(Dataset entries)
==========
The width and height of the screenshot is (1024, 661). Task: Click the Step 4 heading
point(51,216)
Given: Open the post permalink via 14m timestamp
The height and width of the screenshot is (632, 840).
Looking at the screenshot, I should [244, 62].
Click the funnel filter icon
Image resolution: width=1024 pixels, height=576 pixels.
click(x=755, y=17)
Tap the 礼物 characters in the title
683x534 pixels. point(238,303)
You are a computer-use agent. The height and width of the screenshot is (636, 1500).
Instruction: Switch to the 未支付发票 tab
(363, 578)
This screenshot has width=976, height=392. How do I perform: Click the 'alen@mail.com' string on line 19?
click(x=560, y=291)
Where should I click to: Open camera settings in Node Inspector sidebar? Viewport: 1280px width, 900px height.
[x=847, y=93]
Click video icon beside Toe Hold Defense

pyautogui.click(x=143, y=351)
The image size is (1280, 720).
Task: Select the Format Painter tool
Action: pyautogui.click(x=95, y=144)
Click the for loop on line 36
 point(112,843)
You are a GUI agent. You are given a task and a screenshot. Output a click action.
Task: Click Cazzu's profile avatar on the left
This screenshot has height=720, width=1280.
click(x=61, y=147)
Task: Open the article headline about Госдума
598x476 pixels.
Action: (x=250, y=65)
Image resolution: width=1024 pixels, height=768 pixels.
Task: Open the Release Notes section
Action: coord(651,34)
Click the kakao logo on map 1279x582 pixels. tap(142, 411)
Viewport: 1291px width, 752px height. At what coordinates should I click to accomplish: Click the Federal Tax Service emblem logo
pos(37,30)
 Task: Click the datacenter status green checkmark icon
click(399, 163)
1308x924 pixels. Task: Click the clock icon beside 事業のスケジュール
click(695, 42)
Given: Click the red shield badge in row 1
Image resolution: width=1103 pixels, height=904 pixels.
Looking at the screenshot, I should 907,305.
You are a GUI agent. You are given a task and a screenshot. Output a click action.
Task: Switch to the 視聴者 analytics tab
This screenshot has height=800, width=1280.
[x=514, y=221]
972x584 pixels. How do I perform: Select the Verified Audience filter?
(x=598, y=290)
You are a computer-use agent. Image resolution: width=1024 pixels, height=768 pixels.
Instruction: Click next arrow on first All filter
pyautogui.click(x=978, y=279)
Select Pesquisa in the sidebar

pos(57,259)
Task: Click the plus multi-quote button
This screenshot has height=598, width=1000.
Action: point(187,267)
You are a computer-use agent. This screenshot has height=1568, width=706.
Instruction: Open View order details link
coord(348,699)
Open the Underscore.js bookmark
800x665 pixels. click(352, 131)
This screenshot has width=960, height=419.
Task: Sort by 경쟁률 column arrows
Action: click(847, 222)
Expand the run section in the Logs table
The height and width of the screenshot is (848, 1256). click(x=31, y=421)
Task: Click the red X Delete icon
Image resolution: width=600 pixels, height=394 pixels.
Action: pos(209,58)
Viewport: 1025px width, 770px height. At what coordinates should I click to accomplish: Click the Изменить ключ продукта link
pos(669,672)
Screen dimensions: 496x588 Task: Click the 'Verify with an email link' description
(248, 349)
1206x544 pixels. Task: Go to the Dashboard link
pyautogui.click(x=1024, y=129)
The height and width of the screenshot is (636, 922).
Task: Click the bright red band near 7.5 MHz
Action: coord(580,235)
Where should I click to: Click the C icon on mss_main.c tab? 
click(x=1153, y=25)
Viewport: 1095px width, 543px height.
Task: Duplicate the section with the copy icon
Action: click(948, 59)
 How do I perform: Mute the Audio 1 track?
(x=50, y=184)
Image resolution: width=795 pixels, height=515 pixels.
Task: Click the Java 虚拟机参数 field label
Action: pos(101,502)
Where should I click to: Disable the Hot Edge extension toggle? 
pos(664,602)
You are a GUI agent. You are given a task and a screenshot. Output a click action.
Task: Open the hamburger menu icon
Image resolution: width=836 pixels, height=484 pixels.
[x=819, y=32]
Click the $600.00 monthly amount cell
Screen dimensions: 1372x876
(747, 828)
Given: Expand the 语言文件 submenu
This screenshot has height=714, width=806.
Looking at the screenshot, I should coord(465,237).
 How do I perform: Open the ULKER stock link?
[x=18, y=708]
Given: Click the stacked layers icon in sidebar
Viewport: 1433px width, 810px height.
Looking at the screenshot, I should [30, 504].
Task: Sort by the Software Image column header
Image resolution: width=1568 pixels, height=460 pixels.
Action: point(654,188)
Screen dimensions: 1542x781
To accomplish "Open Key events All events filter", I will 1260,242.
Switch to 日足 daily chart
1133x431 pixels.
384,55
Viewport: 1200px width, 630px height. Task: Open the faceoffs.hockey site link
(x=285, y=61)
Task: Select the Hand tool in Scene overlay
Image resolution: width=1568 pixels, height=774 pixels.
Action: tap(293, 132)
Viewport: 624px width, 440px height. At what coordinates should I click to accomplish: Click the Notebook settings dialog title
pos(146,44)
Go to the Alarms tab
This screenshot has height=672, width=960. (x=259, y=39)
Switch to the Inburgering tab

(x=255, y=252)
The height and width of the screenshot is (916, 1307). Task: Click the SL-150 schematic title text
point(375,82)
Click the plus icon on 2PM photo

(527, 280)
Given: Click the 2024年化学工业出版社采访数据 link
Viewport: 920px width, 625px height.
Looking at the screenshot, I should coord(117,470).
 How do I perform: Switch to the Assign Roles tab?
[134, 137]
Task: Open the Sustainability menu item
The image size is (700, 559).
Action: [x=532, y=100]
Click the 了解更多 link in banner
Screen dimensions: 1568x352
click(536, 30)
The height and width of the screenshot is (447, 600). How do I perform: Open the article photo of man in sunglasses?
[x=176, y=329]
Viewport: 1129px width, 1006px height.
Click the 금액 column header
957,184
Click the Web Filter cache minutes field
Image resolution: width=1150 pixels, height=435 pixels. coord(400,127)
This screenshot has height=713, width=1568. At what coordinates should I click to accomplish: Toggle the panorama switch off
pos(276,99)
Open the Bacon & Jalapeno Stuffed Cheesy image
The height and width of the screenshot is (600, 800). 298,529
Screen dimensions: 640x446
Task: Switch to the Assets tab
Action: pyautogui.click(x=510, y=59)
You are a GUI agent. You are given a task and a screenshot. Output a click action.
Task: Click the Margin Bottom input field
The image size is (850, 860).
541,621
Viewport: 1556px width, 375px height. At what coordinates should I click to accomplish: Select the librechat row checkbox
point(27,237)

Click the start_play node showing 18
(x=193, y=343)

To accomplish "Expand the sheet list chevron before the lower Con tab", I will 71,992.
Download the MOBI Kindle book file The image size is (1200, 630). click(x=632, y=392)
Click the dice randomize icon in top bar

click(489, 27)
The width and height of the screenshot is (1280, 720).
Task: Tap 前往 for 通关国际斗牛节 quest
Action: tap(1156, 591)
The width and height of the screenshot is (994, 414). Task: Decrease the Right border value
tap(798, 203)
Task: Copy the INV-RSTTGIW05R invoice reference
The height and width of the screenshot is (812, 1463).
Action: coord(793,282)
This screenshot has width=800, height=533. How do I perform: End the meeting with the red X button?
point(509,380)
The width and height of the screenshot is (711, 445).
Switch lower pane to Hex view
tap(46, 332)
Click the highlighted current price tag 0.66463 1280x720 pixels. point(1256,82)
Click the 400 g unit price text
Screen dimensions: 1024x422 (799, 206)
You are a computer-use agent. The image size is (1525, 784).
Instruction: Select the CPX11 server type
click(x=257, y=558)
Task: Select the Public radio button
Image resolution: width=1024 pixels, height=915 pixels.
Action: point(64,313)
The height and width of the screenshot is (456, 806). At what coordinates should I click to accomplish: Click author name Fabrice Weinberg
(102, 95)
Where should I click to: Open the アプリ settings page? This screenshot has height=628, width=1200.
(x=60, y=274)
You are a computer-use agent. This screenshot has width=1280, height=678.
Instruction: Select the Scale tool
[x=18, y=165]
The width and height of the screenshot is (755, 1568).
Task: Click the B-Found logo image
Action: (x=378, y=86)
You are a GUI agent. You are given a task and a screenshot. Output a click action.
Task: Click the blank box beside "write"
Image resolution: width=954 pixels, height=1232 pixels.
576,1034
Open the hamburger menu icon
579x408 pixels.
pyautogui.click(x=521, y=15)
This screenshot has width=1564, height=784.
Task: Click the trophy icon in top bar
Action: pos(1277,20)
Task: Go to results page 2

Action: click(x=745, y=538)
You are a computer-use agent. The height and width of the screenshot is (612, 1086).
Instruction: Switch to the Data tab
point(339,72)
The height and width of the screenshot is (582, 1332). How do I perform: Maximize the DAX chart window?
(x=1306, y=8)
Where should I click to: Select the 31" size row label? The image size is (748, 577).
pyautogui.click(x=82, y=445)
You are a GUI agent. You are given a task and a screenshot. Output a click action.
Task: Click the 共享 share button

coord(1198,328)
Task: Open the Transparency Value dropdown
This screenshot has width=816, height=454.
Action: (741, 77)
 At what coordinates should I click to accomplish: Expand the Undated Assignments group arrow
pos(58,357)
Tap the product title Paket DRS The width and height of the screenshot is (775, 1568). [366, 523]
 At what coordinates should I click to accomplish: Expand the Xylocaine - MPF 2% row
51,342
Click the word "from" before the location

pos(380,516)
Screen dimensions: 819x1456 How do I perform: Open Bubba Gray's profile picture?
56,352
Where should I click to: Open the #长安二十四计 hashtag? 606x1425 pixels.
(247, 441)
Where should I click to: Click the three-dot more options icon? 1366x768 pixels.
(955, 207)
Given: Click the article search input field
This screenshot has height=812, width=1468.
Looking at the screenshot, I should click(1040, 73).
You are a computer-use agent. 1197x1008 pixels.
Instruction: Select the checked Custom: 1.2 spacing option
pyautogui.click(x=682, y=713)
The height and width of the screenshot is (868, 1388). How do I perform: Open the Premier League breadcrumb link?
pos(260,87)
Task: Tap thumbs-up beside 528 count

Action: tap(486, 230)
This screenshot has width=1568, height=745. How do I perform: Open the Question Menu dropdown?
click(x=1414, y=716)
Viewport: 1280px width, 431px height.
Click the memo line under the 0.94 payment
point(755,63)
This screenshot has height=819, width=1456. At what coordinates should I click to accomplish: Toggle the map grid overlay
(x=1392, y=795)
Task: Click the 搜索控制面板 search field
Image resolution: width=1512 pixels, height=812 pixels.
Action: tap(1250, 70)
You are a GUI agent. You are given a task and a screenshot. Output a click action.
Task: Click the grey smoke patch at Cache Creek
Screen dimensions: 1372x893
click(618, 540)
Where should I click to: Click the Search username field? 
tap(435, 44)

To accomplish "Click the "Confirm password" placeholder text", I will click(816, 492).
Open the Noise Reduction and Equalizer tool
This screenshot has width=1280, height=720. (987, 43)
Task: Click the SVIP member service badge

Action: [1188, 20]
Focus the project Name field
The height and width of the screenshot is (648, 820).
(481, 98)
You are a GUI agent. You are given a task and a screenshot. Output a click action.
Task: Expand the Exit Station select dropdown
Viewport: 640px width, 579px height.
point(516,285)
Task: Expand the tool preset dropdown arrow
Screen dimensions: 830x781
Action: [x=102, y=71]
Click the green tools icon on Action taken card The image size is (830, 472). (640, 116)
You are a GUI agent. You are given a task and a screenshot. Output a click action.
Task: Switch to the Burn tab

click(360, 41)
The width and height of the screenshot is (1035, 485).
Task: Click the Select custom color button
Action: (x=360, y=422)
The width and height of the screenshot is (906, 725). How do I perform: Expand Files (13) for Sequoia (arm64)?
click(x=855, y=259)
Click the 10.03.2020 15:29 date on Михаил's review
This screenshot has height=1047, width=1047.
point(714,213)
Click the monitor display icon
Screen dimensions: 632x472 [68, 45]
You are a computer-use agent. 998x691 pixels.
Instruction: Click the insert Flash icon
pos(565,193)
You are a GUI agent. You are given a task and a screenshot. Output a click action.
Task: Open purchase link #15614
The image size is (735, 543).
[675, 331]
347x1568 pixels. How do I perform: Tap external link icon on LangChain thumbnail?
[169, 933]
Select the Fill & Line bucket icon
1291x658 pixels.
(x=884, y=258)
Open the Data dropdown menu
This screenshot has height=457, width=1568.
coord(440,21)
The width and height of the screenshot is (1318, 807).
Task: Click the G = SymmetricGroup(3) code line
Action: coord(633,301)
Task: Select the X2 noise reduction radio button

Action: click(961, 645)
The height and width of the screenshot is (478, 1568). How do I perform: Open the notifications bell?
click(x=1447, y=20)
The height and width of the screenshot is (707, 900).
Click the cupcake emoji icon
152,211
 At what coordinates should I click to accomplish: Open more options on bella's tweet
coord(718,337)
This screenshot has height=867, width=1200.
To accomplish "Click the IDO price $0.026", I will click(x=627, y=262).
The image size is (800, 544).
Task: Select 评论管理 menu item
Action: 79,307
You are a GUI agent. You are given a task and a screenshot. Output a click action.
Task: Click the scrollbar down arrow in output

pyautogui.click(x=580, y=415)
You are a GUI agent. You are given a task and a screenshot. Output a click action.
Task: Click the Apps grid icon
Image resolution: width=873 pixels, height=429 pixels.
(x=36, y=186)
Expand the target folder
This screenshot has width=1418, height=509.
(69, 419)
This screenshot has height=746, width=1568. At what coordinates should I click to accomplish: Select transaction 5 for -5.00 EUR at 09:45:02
==========
The task
Each line with the word "input" in the records above belongs in the result; copy all of them.

Completed exercise
Task: Click the Margin Bottom input field
Given: Click the article search input field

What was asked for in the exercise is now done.